§ Lesetext:
***

Rauwandige Drehscheibenwaren der Merowingerzeit
Rauwandige Drehscheibenwaren sind eine geläufige Erscheinung der späten Merowingerzeit (Hübener 1969). Daneben gibt es eine Reihe spätantiker bzw. frühalamannischer rauwandiger Waren, die gelegentlich als ältere rauwandige Drehscheibenware oder wie hier in BaLISminK als "Rauwandige Drehscheibenware römischer Tradition" bezeichnet werden. Außerdem wird in anderen Regionen der Begriff der rauwandigen Drehscheibenware zudem nicht auf die römische Kaiser-, Völkerwanderungs- und Merowingerzeit beschränkt, sondern wird auch für Keramik verwendet, die an die jüngere Drehscheibenware anzugliedern ist (Losert 1993).
In der Merowingerzeit lassen sich verschiedene regioanle Ausprägungen erkennen, von denen zunächst nur die Rauwandige Drehscheibenware Donzdorfer Art (Neckarland/ Schwäb. Alb, FMa) genannt sei. Viele weitere Gruppen lassen sich bisher mangels ausführlicher Bearbeitungen nicht immer klar unterscheiden.

***

§ Aufgaben:
1 > Beantworten Sie anhand des Lesetexts zur rauwandigen Drehscheibenware:
(a) In welcher Zeit sind rauwandige Drehscheibenwaren eine geläufige Erscheinung?
(b) Welche Bezeichnung verwendet BaLISminK für die spätantiken bzw. frühalamannischen rauwandigen Waren?
(c) Welche regionale Ausprägung der Merowingerzeit wird als einzige namentlich genannt?
2 > Prüfen Sie, ob die folgenden Aussagen mit dem Lesetext zur rauwandigen Drehscheibenware übereinstimmen:
(a) Der Begriff der rauwandigen Drehscheibenware bleibt in allen Regionen auf die römische Kaiser-, Völkerwanderungs- und Merowingerzeit beschränkt.
(b) Die vielen weiteren Gruppen lassen sich bereits klar voneinander unterscheiden.
(c) Spätantike bzw. frühalamannische rauwandige Waren werden gelegentlich als ältere rauwandige Drehscheibenware bezeichnet.
3 > Führen Sie den Text über rauwandige Drehscheibenwaren der Merowingerzeit im Anschluss an seinen letzten Satz fort.

§ Bereitgestellte Daten:
***

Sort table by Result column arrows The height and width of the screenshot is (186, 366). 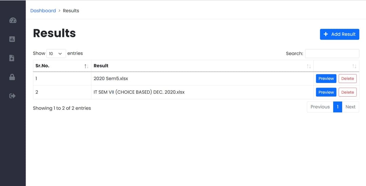point(308,66)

***

§ Lösungen:
1 >
(a) In der späten Merowingerzeit.
(b) „Rauwandige Drehscheibenware römischer Tradition“.
(c) Die Rauwandige Drehscheibenware Donzdorfer Art (Neckarland/Schwäb. Alb).

2 >
(a) Nein: „wird in anderen Regionen der Begriff der rauwandigen Drehscheibenware zudem nicht auf die römische Kaiser-, Völkerwanderungs- und Merowingerzeit beschränkt“
(b) Nein: „Viele weitere Gruppen lassen sich bisher mangels ausführlicher Bearbeitungen nicht immer klar unterscheiden.“
(c) Ja: „gelegentlich als ältere rauwandige Drehscheibenware“

3 >
Forschungsgeschichte
Rauwandige Ware wurde zunächst in provinzialrömischem Kontext, etwa anhand der Funde des Kastells Niederbieber definiert (Oelmann 1976 [1914]). Für die Kenntnis und Einordnung der rauwandigen Drehscheibenware wurden die Funde aus dem Kastell Alzey wichtig, die Unverzagt 1918 publiziert wurden. Damit rückten die oxidierend gebrannten spätantiken Waren in den Mittelpunkt. Einige Autoren beschränkten den Begriff daher auch im frühen Mittelalter auf oxidierend gebranntes Geschirr. Kurt Böhner hatte 1958 die "rauhwandige Ware" auf die Töpfereien von Mayen (und Trier) bezogen, dabei jedoch der Farbe keine besondere Aufmerksamkeit geschenkt (Böhner 1958, 49).
Die Forschung fokussierte zunächst auf die Rauwandige Drehscheibenware römischer Tradition und erkannte erst allmählich die weitere Entwicklung während der Merowingerzeit. Wolfgang Hübener wies beispielsweise in seiner 1962 abgeschlossenen Habilitationsschrift (Hübener 1969) die merowingerzeitliche Rauwandige Drehscheibenware Donzdorfer Art (Neckarland/ Schwäb. Alb, FMa) als "rauhwandige, leicht geriefte Ware" aus. Seitdem sind viele rauwandige Drehscheibenwaren des frühen Mittelalters identifiziert worden, die oft regional verbreitet waren und sich bisweilen auch mit nachgewiesenen Töpfereien verbinden lassen (vgl. Rauwandige Drehscheibenware Donzdorfer Art (Neckarland/ Schwäb. Alb, FMa)).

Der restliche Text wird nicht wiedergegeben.